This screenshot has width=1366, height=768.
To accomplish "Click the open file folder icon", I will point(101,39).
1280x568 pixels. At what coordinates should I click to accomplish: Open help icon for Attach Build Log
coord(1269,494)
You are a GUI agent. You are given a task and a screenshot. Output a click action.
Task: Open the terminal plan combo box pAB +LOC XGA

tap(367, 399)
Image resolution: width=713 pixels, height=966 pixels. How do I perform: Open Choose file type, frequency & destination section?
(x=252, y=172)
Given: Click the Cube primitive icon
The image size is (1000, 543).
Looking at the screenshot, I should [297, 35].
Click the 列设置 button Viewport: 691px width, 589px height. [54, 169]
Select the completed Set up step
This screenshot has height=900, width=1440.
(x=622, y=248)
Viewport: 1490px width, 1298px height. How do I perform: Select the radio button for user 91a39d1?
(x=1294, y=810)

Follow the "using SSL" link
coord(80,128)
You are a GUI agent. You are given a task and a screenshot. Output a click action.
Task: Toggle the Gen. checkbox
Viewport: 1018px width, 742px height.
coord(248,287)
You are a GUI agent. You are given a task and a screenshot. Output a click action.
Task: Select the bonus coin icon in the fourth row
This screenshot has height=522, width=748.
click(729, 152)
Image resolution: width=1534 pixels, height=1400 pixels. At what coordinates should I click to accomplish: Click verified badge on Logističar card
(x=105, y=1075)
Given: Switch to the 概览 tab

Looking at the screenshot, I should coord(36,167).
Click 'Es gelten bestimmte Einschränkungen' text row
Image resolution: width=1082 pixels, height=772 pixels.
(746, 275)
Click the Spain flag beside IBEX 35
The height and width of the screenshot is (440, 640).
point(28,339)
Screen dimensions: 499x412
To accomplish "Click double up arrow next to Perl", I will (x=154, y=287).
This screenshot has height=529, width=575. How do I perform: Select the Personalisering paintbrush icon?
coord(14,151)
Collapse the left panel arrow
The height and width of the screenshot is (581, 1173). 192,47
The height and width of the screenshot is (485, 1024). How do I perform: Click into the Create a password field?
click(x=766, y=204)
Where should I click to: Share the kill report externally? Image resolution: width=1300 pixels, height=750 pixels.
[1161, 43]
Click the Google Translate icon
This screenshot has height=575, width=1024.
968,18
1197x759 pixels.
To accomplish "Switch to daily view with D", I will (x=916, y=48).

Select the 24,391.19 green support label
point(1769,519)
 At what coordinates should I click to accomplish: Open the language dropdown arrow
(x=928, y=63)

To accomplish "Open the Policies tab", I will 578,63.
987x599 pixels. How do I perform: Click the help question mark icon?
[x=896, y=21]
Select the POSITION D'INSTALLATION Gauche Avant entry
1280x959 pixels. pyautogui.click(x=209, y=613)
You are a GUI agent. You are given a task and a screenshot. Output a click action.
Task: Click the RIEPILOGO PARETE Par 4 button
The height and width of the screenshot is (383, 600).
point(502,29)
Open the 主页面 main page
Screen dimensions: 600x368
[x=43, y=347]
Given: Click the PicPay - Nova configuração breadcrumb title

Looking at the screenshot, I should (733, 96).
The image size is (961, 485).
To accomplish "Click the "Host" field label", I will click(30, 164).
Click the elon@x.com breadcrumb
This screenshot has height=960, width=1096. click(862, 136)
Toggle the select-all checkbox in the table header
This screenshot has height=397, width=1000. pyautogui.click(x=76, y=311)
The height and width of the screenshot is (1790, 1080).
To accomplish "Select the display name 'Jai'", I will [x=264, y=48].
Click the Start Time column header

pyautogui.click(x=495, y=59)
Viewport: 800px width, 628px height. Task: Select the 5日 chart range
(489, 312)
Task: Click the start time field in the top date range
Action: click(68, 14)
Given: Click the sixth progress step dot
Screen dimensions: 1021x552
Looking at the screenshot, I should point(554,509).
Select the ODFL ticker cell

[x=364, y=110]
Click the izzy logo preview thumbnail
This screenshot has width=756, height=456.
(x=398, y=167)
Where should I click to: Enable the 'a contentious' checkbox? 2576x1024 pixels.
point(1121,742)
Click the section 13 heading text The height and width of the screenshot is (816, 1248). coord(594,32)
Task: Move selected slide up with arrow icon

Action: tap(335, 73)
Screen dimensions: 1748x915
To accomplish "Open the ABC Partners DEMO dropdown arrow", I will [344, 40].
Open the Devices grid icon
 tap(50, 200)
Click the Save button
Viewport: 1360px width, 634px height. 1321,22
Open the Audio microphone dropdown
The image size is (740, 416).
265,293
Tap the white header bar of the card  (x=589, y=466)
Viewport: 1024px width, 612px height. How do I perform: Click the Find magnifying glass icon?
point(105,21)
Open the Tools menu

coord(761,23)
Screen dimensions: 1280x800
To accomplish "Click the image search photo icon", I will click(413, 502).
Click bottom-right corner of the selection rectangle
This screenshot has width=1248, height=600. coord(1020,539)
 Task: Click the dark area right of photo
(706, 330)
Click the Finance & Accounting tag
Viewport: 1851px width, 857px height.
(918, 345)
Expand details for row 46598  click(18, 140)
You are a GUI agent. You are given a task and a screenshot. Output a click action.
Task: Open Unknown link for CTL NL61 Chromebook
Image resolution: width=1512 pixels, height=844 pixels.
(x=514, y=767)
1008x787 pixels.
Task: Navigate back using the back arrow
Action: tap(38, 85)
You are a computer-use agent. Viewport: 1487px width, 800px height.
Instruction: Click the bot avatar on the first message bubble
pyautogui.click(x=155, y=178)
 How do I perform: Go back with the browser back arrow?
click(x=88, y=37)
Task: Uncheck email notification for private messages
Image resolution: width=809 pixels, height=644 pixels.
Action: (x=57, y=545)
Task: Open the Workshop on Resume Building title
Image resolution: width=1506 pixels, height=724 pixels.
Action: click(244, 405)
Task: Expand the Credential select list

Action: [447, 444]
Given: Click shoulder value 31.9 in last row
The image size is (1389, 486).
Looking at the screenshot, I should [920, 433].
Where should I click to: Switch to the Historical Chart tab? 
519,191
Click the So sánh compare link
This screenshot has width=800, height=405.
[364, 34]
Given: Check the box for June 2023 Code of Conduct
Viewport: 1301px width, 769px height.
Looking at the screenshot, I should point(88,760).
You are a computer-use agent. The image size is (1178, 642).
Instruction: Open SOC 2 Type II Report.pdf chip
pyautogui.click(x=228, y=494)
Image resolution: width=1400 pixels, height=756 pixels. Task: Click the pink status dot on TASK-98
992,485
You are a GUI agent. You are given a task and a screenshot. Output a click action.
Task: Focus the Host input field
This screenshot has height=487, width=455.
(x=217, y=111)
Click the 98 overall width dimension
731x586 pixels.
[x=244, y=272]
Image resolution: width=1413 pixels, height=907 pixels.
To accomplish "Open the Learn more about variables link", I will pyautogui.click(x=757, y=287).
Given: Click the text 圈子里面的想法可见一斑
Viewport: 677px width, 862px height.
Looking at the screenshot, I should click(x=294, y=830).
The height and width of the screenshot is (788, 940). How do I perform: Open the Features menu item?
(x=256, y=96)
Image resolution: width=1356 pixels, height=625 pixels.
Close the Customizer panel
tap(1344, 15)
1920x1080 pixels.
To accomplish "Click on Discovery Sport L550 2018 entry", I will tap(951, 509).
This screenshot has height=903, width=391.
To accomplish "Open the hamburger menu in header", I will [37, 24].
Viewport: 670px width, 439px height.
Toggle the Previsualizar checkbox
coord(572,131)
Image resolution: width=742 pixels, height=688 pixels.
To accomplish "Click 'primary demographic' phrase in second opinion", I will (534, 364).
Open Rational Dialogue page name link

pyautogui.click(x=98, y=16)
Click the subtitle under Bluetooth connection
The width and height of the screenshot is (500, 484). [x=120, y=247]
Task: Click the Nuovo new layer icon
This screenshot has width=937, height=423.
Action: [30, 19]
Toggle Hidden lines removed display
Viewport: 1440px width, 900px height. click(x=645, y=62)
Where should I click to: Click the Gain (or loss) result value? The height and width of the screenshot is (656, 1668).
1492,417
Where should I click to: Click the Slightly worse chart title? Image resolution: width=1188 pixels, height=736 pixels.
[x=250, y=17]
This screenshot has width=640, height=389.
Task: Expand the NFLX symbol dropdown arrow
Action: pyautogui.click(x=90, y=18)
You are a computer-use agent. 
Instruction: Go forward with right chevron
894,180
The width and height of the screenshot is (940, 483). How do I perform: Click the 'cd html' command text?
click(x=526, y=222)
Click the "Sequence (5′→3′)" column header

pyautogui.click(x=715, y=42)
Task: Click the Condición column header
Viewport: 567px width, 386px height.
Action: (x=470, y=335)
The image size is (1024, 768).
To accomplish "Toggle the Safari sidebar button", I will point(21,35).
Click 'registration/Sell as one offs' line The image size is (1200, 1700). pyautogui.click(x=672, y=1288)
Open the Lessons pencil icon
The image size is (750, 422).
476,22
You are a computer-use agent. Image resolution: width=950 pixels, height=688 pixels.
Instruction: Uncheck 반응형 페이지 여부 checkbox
※
■ Exercise directions
The lines above starting at the one that contains "Task: Move selected slide up with arrow icon" and ending at the one that contains "Task: Open Unknown" must be transcribed exactly, and no other lines may appear.

■ Response below
Task: Move selected slide up with arrow icon

Action: tap(335, 73)
Screen dimensions: 1748x915
To accomplish "Open the ABC Partners DEMO dropdown arrow", I will [344, 40].
Open the Devices grid icon
 tap(50, 200)
Click the Save button
Viewport: 1360px width, 634px height. 1321,22
Open the Audio microphone dropdown
The image size is (740, 416).
265,293
Tap the white header bar of the card  (x=589, y=466)
Viewport: 1024px width, 612px height. How do I perform: Click the Find magnifying glass icon?
point(105,21)
Open the Tools menu

coord(761,23)
Screen dimensions: 1280x800
To accomplish "Click the image search photo icon", I will click(413, 502).
Click bottom-right corner of the selection rectangle
This screenshot has width=1248, height=600. coord(1020,539)
 Task: Click the dark area right of photo
(706, 330)
Click the Finance & Accounting tag
Viewport: 1851px width, 857px height.
(918, 345)
Expand details for row 46598  click(18, 140)
You are a GUI agent. You are given a task and a screenshot. Output a click action.
Task: Open Unknown link for CTL NL61 Chromebook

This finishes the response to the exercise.